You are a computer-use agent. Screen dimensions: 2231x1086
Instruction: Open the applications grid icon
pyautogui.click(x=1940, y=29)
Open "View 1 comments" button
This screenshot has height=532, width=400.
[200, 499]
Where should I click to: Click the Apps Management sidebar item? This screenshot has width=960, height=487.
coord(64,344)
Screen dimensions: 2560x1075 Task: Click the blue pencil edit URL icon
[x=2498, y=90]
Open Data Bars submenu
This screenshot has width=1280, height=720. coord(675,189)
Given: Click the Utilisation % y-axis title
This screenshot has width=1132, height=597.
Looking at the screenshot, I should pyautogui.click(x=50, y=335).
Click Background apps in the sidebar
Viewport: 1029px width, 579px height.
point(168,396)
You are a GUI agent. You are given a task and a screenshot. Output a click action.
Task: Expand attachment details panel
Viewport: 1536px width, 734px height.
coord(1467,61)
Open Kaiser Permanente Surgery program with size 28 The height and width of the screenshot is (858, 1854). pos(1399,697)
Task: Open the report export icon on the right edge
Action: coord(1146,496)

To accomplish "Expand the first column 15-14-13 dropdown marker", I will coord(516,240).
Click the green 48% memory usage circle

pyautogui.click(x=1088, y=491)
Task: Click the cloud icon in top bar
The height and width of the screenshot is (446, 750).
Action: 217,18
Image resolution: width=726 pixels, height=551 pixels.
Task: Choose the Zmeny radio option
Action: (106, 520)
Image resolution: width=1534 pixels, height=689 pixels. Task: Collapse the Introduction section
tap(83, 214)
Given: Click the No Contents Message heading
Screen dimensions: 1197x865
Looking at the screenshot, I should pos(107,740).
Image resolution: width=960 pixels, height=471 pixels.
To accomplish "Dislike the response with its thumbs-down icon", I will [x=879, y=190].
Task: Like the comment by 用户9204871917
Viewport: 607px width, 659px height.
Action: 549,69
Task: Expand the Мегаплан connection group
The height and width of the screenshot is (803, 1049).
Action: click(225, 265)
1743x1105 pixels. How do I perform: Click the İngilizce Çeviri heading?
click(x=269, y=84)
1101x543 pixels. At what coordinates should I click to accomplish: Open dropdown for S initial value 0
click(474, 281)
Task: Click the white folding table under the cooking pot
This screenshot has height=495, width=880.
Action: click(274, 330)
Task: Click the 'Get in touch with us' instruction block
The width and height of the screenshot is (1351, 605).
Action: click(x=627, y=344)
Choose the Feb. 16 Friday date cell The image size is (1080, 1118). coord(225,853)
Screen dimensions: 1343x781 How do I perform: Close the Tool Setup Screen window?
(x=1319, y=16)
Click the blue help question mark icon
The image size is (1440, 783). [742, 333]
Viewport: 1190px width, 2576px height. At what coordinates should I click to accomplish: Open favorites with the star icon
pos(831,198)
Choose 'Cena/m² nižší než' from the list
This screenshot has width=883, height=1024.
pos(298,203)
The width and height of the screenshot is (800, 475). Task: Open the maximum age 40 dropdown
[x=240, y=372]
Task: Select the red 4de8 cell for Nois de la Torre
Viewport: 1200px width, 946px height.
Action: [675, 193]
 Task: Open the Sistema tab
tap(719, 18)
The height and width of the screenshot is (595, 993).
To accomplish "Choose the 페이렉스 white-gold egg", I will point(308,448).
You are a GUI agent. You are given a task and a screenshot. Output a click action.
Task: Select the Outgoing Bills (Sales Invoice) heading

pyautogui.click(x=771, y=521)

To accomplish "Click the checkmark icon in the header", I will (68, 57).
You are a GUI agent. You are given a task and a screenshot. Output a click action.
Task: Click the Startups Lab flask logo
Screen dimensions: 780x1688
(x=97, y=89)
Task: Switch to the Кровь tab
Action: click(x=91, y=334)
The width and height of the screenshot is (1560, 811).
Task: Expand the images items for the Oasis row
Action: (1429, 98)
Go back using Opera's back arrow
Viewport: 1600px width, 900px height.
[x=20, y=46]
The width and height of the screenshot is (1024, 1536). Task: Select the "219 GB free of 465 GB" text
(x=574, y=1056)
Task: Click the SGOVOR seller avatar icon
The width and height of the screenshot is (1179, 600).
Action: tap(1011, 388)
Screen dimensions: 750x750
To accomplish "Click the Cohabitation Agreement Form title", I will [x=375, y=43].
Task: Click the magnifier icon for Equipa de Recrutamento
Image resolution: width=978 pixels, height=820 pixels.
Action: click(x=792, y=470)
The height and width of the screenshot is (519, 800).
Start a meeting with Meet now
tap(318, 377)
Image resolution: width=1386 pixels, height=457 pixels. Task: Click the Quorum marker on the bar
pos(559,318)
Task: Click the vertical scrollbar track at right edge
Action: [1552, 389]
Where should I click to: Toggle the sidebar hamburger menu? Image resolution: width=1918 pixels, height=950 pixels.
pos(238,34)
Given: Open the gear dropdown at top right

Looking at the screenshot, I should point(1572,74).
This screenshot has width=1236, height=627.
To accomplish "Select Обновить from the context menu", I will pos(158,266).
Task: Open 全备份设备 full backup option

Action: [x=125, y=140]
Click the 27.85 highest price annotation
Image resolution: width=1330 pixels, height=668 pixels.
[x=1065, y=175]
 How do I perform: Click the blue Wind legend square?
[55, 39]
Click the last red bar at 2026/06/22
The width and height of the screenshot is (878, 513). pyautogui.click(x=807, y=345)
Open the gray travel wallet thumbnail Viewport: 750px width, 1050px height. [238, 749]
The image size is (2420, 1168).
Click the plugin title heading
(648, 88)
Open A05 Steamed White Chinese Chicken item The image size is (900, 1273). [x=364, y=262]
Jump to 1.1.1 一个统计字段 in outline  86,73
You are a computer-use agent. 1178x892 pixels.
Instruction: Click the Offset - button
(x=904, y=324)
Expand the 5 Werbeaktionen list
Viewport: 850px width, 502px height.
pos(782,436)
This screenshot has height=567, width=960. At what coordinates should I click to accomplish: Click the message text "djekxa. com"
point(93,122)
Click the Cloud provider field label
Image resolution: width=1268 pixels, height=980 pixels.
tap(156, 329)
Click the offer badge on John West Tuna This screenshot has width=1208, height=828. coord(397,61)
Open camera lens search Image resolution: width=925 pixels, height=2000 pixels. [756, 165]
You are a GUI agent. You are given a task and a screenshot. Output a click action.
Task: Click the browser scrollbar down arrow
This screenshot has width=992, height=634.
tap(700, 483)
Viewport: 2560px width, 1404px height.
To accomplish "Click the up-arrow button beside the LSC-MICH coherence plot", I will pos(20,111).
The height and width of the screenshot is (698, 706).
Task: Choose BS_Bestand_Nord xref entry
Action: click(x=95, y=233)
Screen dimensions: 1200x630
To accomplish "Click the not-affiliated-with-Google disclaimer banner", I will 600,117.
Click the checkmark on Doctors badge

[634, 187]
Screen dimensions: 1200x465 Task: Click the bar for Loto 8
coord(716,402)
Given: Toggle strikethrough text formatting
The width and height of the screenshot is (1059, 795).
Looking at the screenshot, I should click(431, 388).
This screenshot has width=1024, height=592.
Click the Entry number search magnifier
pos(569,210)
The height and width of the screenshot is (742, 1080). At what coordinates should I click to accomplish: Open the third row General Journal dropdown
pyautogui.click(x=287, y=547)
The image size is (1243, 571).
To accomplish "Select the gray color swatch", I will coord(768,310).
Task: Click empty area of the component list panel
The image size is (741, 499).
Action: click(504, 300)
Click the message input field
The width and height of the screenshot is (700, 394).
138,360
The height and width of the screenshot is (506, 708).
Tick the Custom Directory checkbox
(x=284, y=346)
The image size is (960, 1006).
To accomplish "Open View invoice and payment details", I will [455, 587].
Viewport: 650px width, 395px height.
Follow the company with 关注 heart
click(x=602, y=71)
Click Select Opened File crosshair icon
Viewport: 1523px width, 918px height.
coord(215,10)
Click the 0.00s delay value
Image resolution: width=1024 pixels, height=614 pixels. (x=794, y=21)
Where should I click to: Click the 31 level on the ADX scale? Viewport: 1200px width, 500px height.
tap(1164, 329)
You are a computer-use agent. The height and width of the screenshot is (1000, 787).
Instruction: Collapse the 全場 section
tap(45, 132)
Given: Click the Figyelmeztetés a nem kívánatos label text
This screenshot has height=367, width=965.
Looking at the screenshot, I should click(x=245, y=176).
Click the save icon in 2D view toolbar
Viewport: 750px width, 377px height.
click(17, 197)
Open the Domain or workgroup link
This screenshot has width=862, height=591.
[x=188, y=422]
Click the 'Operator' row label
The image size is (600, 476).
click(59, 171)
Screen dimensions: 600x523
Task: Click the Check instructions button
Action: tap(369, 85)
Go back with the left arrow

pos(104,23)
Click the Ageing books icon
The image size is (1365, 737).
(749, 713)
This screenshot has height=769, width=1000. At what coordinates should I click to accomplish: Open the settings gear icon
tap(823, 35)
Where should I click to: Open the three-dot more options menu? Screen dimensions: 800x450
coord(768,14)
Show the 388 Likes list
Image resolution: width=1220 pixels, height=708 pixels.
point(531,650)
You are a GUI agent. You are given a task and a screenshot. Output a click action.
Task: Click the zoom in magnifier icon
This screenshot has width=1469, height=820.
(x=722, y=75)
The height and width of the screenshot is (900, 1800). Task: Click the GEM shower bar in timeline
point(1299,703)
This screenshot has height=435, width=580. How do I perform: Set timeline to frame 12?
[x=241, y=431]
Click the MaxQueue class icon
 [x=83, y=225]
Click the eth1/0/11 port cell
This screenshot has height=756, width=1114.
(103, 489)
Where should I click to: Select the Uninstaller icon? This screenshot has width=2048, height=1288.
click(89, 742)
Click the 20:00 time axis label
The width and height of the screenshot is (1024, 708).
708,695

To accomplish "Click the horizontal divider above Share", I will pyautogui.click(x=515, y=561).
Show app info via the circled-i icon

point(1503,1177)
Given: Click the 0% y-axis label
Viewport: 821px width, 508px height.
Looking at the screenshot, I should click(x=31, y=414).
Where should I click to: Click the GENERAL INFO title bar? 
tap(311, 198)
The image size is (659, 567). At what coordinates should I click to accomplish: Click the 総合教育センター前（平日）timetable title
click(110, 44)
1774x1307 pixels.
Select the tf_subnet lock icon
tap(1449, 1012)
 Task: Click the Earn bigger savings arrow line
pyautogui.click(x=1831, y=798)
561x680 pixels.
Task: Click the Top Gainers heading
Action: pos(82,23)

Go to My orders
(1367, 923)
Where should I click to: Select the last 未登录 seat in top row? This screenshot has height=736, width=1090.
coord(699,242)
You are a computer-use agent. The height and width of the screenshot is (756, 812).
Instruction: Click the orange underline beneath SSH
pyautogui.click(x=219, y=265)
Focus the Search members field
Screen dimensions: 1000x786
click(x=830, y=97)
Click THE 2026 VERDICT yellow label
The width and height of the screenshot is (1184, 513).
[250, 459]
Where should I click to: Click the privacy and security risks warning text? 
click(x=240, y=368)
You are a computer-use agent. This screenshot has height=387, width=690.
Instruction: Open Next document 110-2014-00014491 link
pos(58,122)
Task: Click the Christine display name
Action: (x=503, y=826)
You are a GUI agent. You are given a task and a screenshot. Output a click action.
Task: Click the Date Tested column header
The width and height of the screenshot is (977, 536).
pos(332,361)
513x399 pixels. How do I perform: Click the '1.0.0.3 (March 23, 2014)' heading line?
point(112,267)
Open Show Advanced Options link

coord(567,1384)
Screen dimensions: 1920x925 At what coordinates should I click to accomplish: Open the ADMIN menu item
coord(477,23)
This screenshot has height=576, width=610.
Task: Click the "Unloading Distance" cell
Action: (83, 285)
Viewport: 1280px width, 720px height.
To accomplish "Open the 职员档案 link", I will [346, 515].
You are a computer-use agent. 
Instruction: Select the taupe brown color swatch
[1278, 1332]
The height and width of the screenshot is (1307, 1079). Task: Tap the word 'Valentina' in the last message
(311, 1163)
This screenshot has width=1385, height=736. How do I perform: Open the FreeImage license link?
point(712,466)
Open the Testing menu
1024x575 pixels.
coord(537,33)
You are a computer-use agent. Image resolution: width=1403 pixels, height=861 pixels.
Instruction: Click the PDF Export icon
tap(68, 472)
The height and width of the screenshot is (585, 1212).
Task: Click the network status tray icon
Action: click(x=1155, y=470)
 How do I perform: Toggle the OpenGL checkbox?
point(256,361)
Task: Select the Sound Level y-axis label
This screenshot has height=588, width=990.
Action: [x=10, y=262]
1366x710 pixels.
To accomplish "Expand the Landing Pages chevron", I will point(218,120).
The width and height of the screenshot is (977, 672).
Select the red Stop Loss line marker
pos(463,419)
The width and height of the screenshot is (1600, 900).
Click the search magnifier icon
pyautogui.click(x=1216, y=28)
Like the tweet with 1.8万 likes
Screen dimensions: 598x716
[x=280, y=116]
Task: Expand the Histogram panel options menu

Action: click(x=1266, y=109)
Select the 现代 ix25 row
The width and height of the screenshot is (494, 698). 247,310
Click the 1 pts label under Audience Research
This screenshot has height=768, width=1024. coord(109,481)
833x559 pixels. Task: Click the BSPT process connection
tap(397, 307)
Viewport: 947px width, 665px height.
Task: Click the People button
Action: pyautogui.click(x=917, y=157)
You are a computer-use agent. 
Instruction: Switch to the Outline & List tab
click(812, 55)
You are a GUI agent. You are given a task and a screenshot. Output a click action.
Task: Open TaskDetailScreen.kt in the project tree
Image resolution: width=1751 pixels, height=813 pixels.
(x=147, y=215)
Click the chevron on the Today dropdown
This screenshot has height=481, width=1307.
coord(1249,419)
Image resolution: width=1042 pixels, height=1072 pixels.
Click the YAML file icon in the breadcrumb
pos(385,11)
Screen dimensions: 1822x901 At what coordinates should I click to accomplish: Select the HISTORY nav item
-------
• [Exercise directions]: What are the lines of the data above that include the string "column"? Copy them.

• [Task solution]:
To accomplish "Expand the first column 15-14-13 dropdown marker", I will coord(516,240).
Task: Click the Date Tested column header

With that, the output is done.